2.3. Pretreatment of the SPR

As pretreatment for enzymatic hydrolysis, every 100 g of SPR was suspended in 0.9 L of dilute sulfuric acid. The central composite design (CCD) with response surface methodology (RSM) was used to investigate the effects of pretreatment conditions on butanol production. Based on preliminary single factor experiments, dilute sulphuric acid concentration (A), thermal treatment temperature (B) and thermal treatment time (C) were chosen as factors (independent variables) and final butanol concentration as response variable (dependent variable). In this experimental design, there were 3 coded factor levels: −1, 0, +1; in which −1 corresponds to the low level of each factor, 0 to the mid-level, and +1 to the high level. The levels were settled down as A (0.5, 1.0, 1.5%, v/v), B (110, 115, 120°C), and C (15, 30, 45 min).

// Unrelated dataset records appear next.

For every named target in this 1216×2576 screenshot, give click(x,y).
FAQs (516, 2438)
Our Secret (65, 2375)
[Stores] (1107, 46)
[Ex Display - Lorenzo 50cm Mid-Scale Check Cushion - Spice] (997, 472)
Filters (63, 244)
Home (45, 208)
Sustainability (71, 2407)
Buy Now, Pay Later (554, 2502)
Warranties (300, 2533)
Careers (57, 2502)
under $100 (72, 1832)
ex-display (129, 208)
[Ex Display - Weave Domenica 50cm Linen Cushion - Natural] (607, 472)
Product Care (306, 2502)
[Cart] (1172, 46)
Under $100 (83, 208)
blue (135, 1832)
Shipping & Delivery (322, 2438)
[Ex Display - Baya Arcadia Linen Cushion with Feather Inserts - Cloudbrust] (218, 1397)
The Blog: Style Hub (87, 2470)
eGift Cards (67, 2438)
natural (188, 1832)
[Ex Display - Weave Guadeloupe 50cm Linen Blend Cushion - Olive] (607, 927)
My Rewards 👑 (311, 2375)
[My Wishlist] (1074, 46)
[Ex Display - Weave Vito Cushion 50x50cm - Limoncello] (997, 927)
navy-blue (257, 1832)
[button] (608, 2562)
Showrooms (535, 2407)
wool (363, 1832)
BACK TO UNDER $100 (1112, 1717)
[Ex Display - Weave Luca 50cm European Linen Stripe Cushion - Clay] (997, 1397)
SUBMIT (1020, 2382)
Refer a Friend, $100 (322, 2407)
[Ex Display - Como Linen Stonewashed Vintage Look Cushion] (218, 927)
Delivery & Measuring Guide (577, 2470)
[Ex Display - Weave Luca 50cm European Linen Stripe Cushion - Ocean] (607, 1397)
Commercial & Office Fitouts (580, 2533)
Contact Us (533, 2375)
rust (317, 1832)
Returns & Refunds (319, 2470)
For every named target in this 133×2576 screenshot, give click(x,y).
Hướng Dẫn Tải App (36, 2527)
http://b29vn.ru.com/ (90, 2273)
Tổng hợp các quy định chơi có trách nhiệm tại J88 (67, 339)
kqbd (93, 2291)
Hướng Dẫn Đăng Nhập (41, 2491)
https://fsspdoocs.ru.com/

2.4. Enzymatic Hydrolysis of the SPR

The pretreated mixture was cooled to room temperature, and the pH was adjusted to 4.8 using Ca(OH)2. Subsequently, 1 mL of cellulase and 1 ml of xylanase were added to 1 L of the mixture. After this, the mixture was incubated at 50°C for 48 h. Finally, the mixture was centrifuged at 5,000 g for 5 min to remove sediment. The cellulose (GC220, DuPontTM Genencor ® Science) had a declared activity of 89 FPU/mL, 184 mg protein/mL. The xylanase (Multifect, DuPontTM Genencor ® Science) had a declared activity of 8,000 GXU/mL, 47 mg protein/ml. GXU is based on the release of Remazol Brilliant Blue-dyed birch wood xylan at pH 4.5 and 30°C in 10 min, using a xylanase reference standard [19].

2.5. Detoxification of the Hydrolysate

2.5.1. Over-liming

Over-liming was carried out by adding Ca(OH)2 to increase the pH of hydrolysate to 10. After 1 h, the hydrolysate was centrifuged to remove the sediment, and then H2SO4 was added to reach pH 6.8±0.2, suitable for biobutanol production. A precipitate formation was observed, which was eliminated by filtration [2022].

2.5.2. Activated charcoal adsorption

Every 25 g of activated charcoal was added to 1 L hydrolysate, and the mixture was agitated at 150 rpm, 45°C for 60 min. Finally, the activated charcoal was removed by centrifugation at 1,100 g for 15 min [23].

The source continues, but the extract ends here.